At around 9:30 p.m. on Sept. 11, an argument broke out at the sister's Northwest Seattle home over extra expenses on the project. The sister presented her brother with an invoice for $12,000. She said he became enraged and told her he was going to hire someone to kill her.

Later, while reporting the incident to police, the woman first said her brother had no history of violence, but later said he had made similar comments to his son. She added that though her husband had not been in the room when the threat was made, he'd probably heard arguing.

When police questioned the brother about his sister's allegations, he laughed and said he'd refused to pay because the invoice wasn't itemized. He said he got the feeling his sister and brother-in-law would forcibly detain him if he tried to leave the house without paying. The brother said his sister's husband had been in the room the almost the whole time.
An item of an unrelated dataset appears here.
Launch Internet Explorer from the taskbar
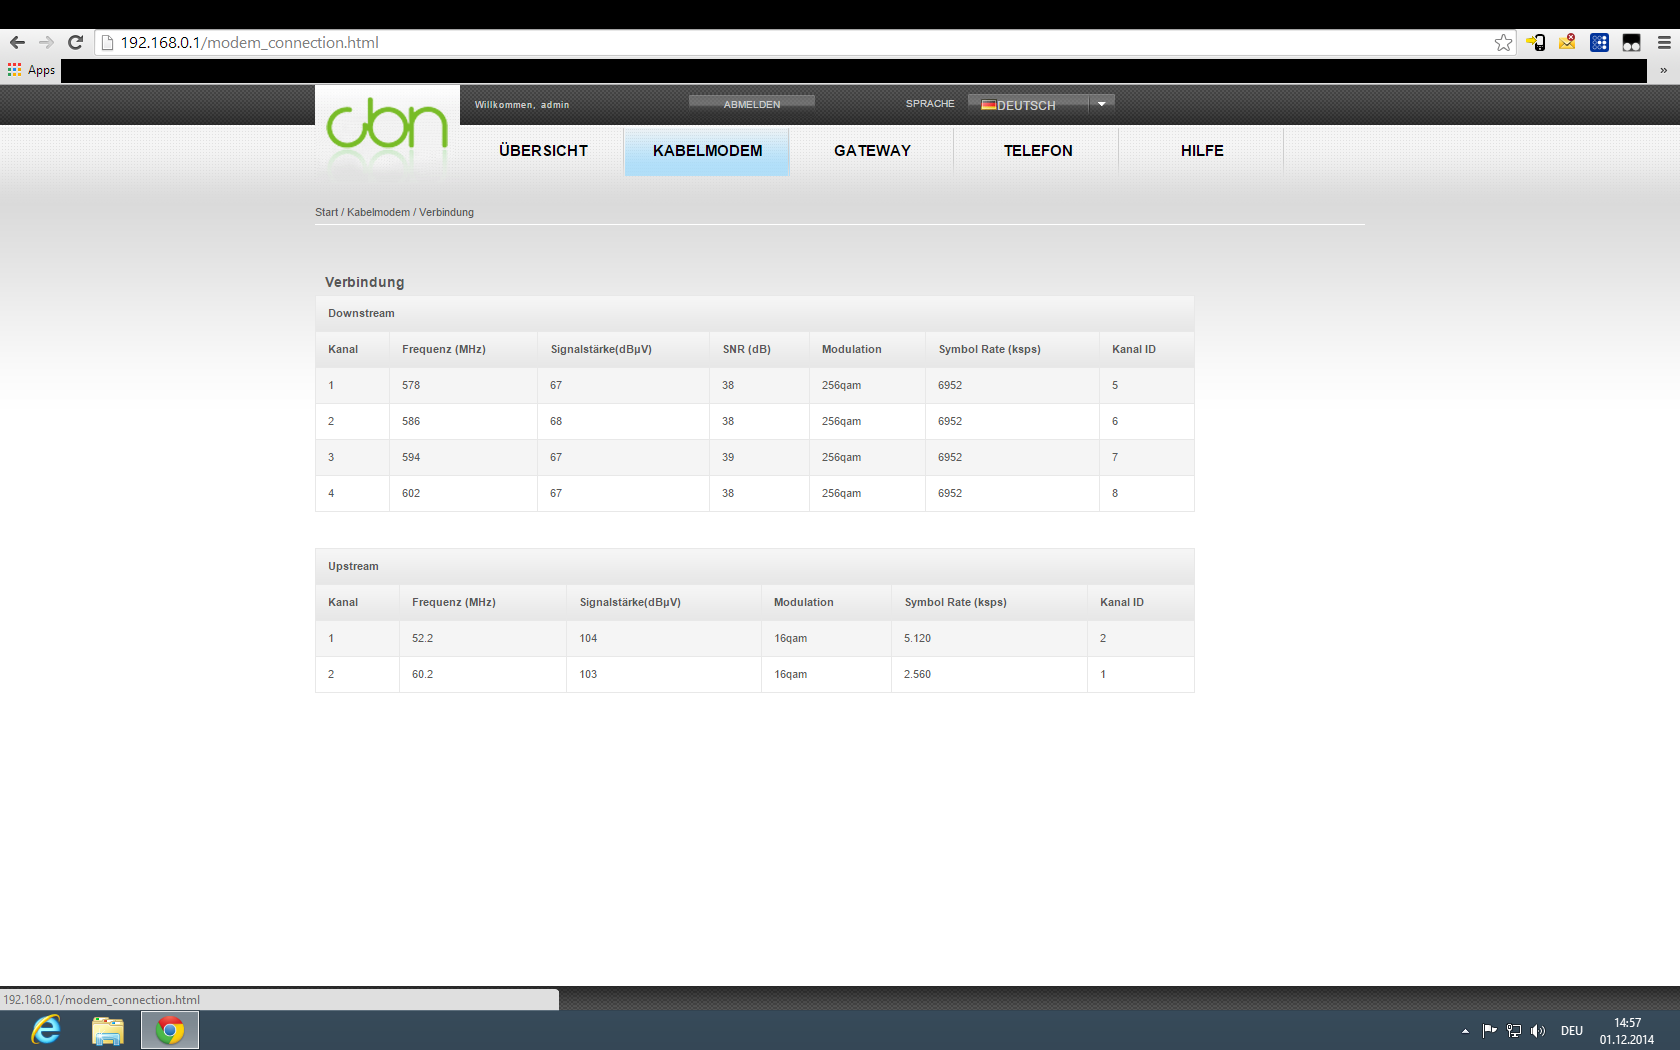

The police tried to question the husband, but were told that he did not speak fluent English. Through the 911 call center, the officers were able to put the husband on the phone with a translator. The translator told police that according to the husband, threats were made, but nothing so explicit as a contract killing.

When the results were relayed to the brother and sister both refuted this version of events, and questioned the translator's ability to understand the husband's dialect. The siblings finally agreed to sort out their problems in civil court.